Mortgage

MBA, NAR, industry trade groups weigh in on TRID delay

The industry got their delay

The industry wanted a delay. And they got it.

Not only was just about every respected industry group petitioning for a delay, but even Congress added its name to the list of people pleading the Consumer Financial Protection Bureau to delay the Aug. 1 implementation date of the TILA-RESPA Integrated Disclosure requirements.

At the end of March, the CFPB went on record saying that they will not extend the TRID deadline after a speech from Steven Antonakes, deputy director of the CFPB, to the Consumer Bankers Association, suggested that the CFPB could delay the Integrated Disclosure implementation date. 

The CFPB then further extinguished any hope of a delay in May after Director Richard Cordray gave a speech at a National Association of Realtors conference reaffirming the Aug. 1 deadline.

Despite all of this, the industry was still granted a good-faith enforcement grace period that both the mortgage industry and a bipartisan coalition in Congress have asked for.

And on Wednesday, the industry received the one thing it was asking for. The CFPB proposed to delay the effective date of the TILA-RESPA Integrated Disclosure rule until Oct. 1.

“MBA welcomes the decision by the CFPB to issue a proposed amendment to delay the implementation of TRID until October 1st.  The complexity of this rule, which impacts not just mortgage disclosures but also the business processes behind the entire real estate transaction, warrants the additional time to get it right and ensure that consumers are not adversely effected by the transition,” said Mortgage Bankers Association President and CEO David Stevens.   

"MBA will be providing comments on this proposal to recommend the best way to implement the delay in a manner that protects consumers and mitigates disruptions for lenders in the middle of this complex conversion,” he continued.

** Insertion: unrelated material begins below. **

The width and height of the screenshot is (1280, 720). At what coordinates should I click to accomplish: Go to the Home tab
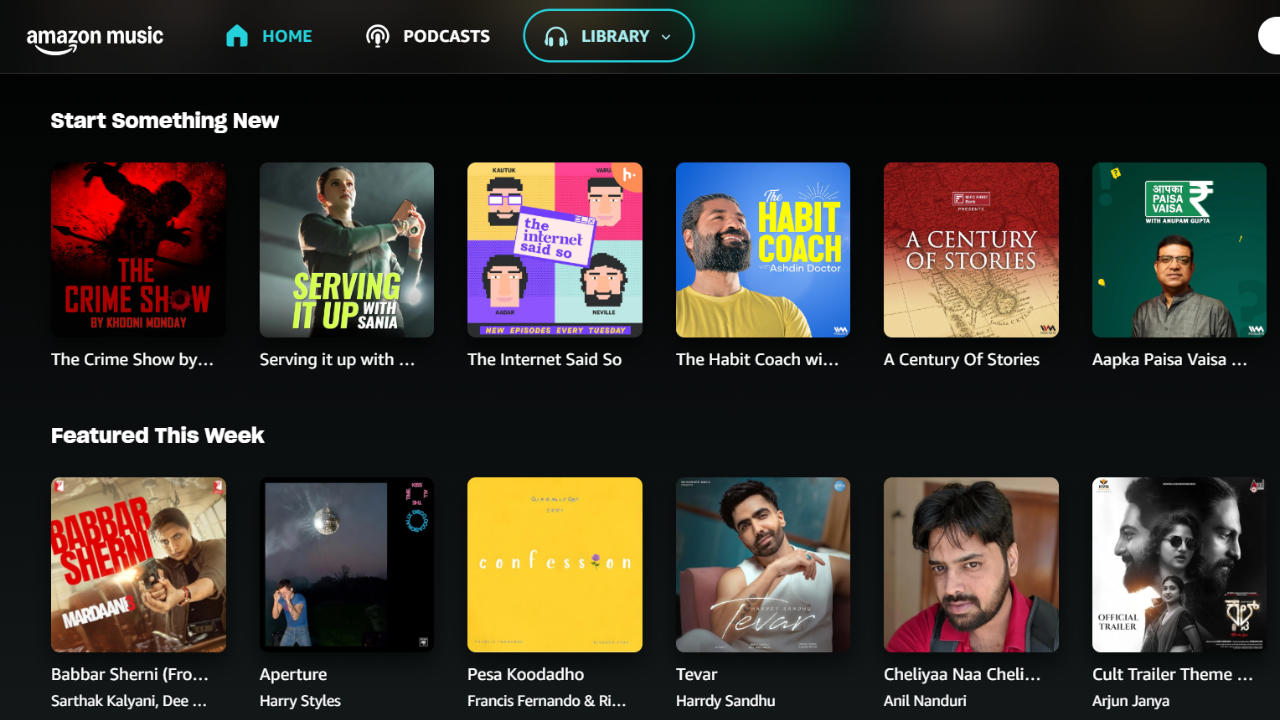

"CFPB continues to prove itself capable of working in a transparent, constructive manner throughout this process, as was evident recently when they announced their intent to delay enforcement of lenders once the rules were to go into effect,” said Stevens. "MBA looks forward to continuing to work with the CFPB over the next several months as the agency works to fine-tune its approach towards implementing this complex rule."

National Association of Realtors President Chris Polychron, also an executive broker with 1st Choice Realty in Hot Springs, Arkansas, echoed similar praise and said, “The action announced today by the CFPB is a welcome step. NAR has long advocated the need to avoid implementing the new regulation during the peak summer selling season.”
“NAR welcomes the CFPB’s proposed extension to October 1, 2015, as well as the earlier “sensitivity” they offered to companies making a good-faith effort to comply with the new TRID regulation,” Polychron said.

He concluded saying, “Realtors appreciate that the CFPB has demonstrated an understanding of the need for additional time to accommodate the interests of the many consumers and providers.”

“This extension will help protect consumers from disruptions during a traditionally busy period for home purchases. It will also help to assure new loan origination systems and compliance software under development by lenders and the vendors on whom they rely will be adequately installed and debugged, and staff training completed, before the effective date,” said Frank Keating, the American Bankers Association president and CEO.

 “ABA also thanks CFPB for their announced intent to maintain an initial supervisory and enforcement approach that takes into account good-faith efforts by lenders to comply. The TRID rules are among the most complex with which the banking industry has had to come into compliance, and the quality of compliance should be expected to improve based on the industry’s learning curve once systems go live,” said Keating.

National Association of Federal Credit Unions President and CEO Dan Berger said such a move is widely welcomed by credit unions, but more is needed.

“This two-month delay would give credit unions much-needed time to complete their testing and update processes as they seek to comply with this complex rule,” Berger said. “However, NAFCU believes the bureau and the National Credit Union Administration still must take credit unions' good-faith efforts to comply into account – beyond the Oct. 1 deadline.”

NAFCU strongly urged a delay in implementation of the TILA/RESPA requirements, which had been set to take effect Aug. 1.